Ha preso il suo posto don Paolo Benvenuto, inviato come fidei donum.
A Cuba sono presenti le Diocesi di Genova, Chiavari e Savona, che aprirono la missione nella Diocesi di Santa Clara.
Qualche giorno fa, don Piero è venuto a salutare la redazione de Il Cittadino, con la quale in questi anni di esperienza missionaria si è sempre tenuto in contatto.
Gli abbiamo posto alcune domande per sentire dalla sua testimonianza come trascorre la vita a Cuba e per farci raccontare la sua esperienza come missionario.

Quali sono le emozioni del rientro?

Sono molto contento di essere di nuovo qui con la mia famiglia e la mia Diocesi. Sono però anche molto in pena per come ho lasciato Cuba, che in questa fase è gravemente colpita dalla pandemia.

Come sta vivendo Cuba questa fase di recrudescenza della pandemia?

La variante indiana ha colpito molto e sta facendo moltissime vittime. Laggiù manca tutto il materiale sanitario, ma anche i medicinali, l’ossigeno.

Come procede la campagna vaccinale a Cuba?

Cuba ha un suo vaccino, prodotto sull’isola, la cui efficacia è attestata al 92%. Senz’altro questo ultimo periodo è stato però contraddistinto dall’aumento dei contagi e dall’aggravarsi dell’epidemia in tutta la zona.

Negli ultimi mesi della sua permanenza in missione, quanto ha inciso l’emergenza sanitaria con i suoi vincoli nella vita quotidiana nella missione e con la gente?

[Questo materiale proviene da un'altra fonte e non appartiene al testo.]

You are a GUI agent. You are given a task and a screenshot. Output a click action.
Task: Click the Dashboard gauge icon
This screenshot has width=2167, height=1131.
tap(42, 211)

Inizialmente abbiamo scelto di preparare dei fogli per la messa domenicale da diffondere nelle comunità, non potendo celebrare le Messe. Ma le mancanze di alcuni materiali, come ad esempio il toner per le fotocopie, o la carta, hanno condizionato anche questa iniziativa.
In parrocchia abbiamo sospeso anche il catechismo. Santo Domingo, la nostra parrocchia, è molto grande, e quindi almeno a livello locale, abbiamo potuto riprendere la celebrazione della Messa riuscendo a mantenere il distanziamento. A livello delle comunità più periferiche, è stato pressoché impossibile organizzare attività, anche perché, data la mancanza di medicine, la paura è tanta.

Come è stato accolto al suo arrivo nella missione?

L’accoglienza è stata buona, non solo nell’ambiente della parrocchia. Anche i rappresentanti del governo ci riservano sempre una buona accoglienza, per via dell’opera di sostegno e aiuto alla gente.

A prescindere dall’attuale situazione sanitaria, come si svolge la vita nella missione interdiocesana?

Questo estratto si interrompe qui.